Variational Inference with Normalizing Flow

Consider the problem of estimating (in a Bayesian sense) the parameters \(\boldsymbol{z}\in\boldsymbol{\mathcal{Z}}\) of a physics-based or statistical model

\[\boldsymbol{x} = \boldsymbol{f}(\boldsymbol{z}) + \boldsymbol{\varepsilon},\]

from the observations \(\boldsymbol{x}\in\boldsymbol{\mathcal{X}}\) and a known statistical characterization of the error \(\boldsymbol{\varepsilon}\).

We tackle this problem with variational inference and normalizing flow. A normalizing flow (NF) is a nonlinear transformation \(F:\mathbb{R}^{d}\times \boldsymbol{\Lambda} \to \mathbb{R}^{d}\) designed to map an easy-to-sample base distribution \(q_{0}(\boldsymbol{z}_{0})\) into a close approximation \(q_{K}(\boldsymbol{z}_{K})\) of a desired target posterior density \(p(\boldsymbol{z}|\boldsymbol{x})\). This transformation can be determined by composing \(K\) bijections

\[\boldsymbol{z}_{K} = F(\boldsymbol{z}_{0}) = F_{K} \circ F_{K-1} \circ \cdots \circ F_{k} \circ \cdots \circ F_{1}(\boldsymbol{z}_{0}),\]

and evaluating the transformed density through the change of variable formula (see [V+09]).

In the context of variational inference, we seek to determine an optimal set of parameters \(\boldsymbol{\lambda}\in\boldsymbol{\Lambda}\) so that \(q_{K}(\boldsymbol{z}_{K})\approx p(\boldsymbol{z}|\boldsymbol{x})\). Given observations \(\boldsymbol{x}\in\mathcal{\boldsymbol{X}}\), a likelihood function \(l_{\boldsymbol{z}}(\boldsymbol{x})\) (informed by the distribution of the error \(\boldsymbol{\varepsilon}\)) and prior \(p(\boldsymbol{z})\), a NF-based approximation \(q_K(\boldsymbol{z})\) of the posterior distribution \(p(\boldsymbol{z}|\boldsymbol{x})\) can be computed by maximizing the lower bound to the log marginal likelihood \(\log p(\boldsymbol{x})\) (the so-called evidence lower bound or ELBO), or, equivalently, by minimizing a free energy bound (see, e.g., [RM15]).

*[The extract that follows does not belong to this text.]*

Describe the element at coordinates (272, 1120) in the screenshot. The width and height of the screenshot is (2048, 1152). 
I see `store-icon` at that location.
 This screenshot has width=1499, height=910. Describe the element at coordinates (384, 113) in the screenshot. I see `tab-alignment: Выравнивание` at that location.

(1)\[\begin{split}\begin{split} \mathcal{F}(\boldsymbol x)& = \mathbb{E}_{q_K(\boldsymbol z_K)}\left[\log q_K(\boldsymbol z_K) - \log p(\boldsymbol x, \boldsymbol z_K)\right]\\ & = \mathbb{E}_{q_0(\boldsymbol z_0)}[\log q_0(\boldsymbol z_0)] - \mathbb{E}_{q_0(\boldsymbol z_0)}[\log p(\boldsymbol x, \boldsymbol z_K)] - \mathbb{E}_{q_0(\boldsymbol z_0)}\left[\sum_{k=1}^K \log \left|\det \frac{\partial \boldsymbol z_k}{\partial \boldsymbol z_{k-1}}\right|\right]. \end{split}\end{split}\]

For computational convenience, normalizing flows transformations are selected to be easily invertible and their Jacobian determinant can be computed with a cost that grows linearly with the problem dimensionality. Approaches in the literature include RealNVP [DSDB16], GLOW [KD18] and autoregressive transformations such as MAF [PPM18] and IAF [KSJ+16].